Every year since 1979 Berlin has celebrated Christopher Street Day in the second half of July to commemorate the Stonewall Riots in Christopher Street, New York, on 27 July 1969. However, the public discourse around LGBTQ+ rights preceded the Stonewall Riots by almost a century, as the political movement for LGBTQ+ rights arose in Germany in the late nineteenth and early twentieth centuries. Today Berlin is known for its diversity and celebration of the LGBTQ+ community, but the history of LGBTQ+ activism in Berlin extends back over a century and is in equal parts revolutionary and tragic.
The forgotten history of nineteenth century queer activism reveals that Berlin was the site of historic research, activism, and progress for LGBTQ+ rights. The first gay journal, The Self-Owning (Der Eigene) was published in Berlin from 1896 to 1932. The world’s first gay rights demonstration took place in Berlin in 1922, and homosexuality was nearly decriminalized by the Reichstag in 1929. The first LGBT rights organization in history, the Scientific-Humanitarian Committee (Wissenschaftlich-humanitäres Komitee) was founded in Berlin by Magnus Hirschfeld on 15 May 1897. In 1919 Hirschfeld founded the Institute for Sexology (Institut für Sexualwissenschaft) in Tiergarten, which pioneered research on trans identity.
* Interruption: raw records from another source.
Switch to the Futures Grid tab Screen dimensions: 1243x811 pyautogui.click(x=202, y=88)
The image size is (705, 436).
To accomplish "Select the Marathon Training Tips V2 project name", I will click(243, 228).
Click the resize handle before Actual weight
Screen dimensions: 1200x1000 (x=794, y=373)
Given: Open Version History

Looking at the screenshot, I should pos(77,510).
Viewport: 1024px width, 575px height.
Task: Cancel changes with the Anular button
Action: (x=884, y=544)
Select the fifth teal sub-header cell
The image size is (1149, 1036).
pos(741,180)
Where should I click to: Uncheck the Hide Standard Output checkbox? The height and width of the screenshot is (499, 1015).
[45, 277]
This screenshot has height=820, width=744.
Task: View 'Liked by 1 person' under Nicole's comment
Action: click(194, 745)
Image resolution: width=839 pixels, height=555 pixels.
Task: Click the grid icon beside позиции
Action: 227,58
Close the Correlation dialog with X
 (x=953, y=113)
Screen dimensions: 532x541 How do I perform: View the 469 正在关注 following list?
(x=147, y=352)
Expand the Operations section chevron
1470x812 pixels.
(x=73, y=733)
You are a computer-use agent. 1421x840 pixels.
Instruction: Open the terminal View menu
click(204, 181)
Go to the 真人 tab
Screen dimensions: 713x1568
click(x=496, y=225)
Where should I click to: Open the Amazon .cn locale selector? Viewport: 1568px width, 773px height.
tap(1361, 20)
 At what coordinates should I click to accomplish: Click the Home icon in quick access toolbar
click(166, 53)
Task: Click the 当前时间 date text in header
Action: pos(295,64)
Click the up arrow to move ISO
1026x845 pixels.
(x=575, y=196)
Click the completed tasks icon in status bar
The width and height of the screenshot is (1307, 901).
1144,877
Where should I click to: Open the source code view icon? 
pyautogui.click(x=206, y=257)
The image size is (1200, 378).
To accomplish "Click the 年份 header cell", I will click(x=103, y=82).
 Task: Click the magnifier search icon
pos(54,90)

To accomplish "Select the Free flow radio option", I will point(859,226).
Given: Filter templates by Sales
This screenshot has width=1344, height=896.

Tragically, most of this pioneering research was lost when the Institute was sacked by the Nazis, and its archives were destroyed in book burnings in 1933. Today the burning of the Institute of Sexology’s library is memorialized by a memorial in Bebelplatz by Micha Ullman called ‘The Empty Library’, which symbolizes the 20,000 books burned on that site.
Berlin’s historic queer culture experienced a revival in the 1970s, after homosexuality was decriminalized in East Germany in 1968 and in West Germany in 1969. Schwuz, an alternative gay nightclub that opened in 1977, also publishes Siegessäule, Berlin’s largest-circulation city magazine and the largest European magazine aimed for the LGBTQ+ community. The gay club scene, which emcompasses everything from techno fetish to drag queen ballrooms, has since expanded from the world’s first gay neighbourhood in Schӧneberg, and the LGBTQ+ scene thrives in Kreuzberg, Neukӧlln, and Prenzlauer Berg, among other places. The rich history of Berlin’s queer culture that continues to thrive to this day is documented at the Schwules Museum, which opened in 1985 and was the first museum in the world dedicated to gay history.
In the relative liberalism of the Weimar Republic, Berlin had a vibrant queer scene in the area surrounding Nollendorfplatz in Schӧneberg, just a stone’s throw from keylight’s Berlin headquarters. Schӧneberg is also the birthplace of queer icon Marlene Dietrich, who frequented gay clubs and drag bars with other cabaret contemporaries such as Claire Waldoff. Fortunately it is the legacy of this period of Berlin’s queer history that endures, and today keylight has the privilege to be headquartered in Europe’s historic queer capital. As traditional parades and events celebrating Pride have been cancelled as a result of the ongoing pandemic, Berlin will have to find new ways to celebrate Pride. This year we at keylight are reflecting on Berlin’s complicated queer history to find ways in which we can reaffirm the rights of all LGBTQ+ people, and renew our commitment to being a safe and inclusive workplace.
‘keylight is proud to be part of Berlin’s hugely successful tech start-up scene, which thrives in inclusivity and diversity. This year the world has had to reimagine what it means to celebrate Pride, and we are taking this opportunity to listen to calls for justice within the community and consider the ways in which we can celebrate and stand in solidarity with the LGBTQ+ community.’ - Marco Sarich, CEO.
This year keylight is celebrating Pride with a Movie Night event, where we will watch the 2016 film Moonlight. Moonlight was the first LGBTQ+-themed film and first film with an all-Black cast to win the Best Picture Oscar. In addition to celebrating Pride and listening to calls for justice from the recent social movements from the global Black community, it is also important for all of us to consider the lives of people who exist in multiple marginalized groups and the ways in which homophobia is reinforced by other forms of systemic oppression, such as racism and sexism.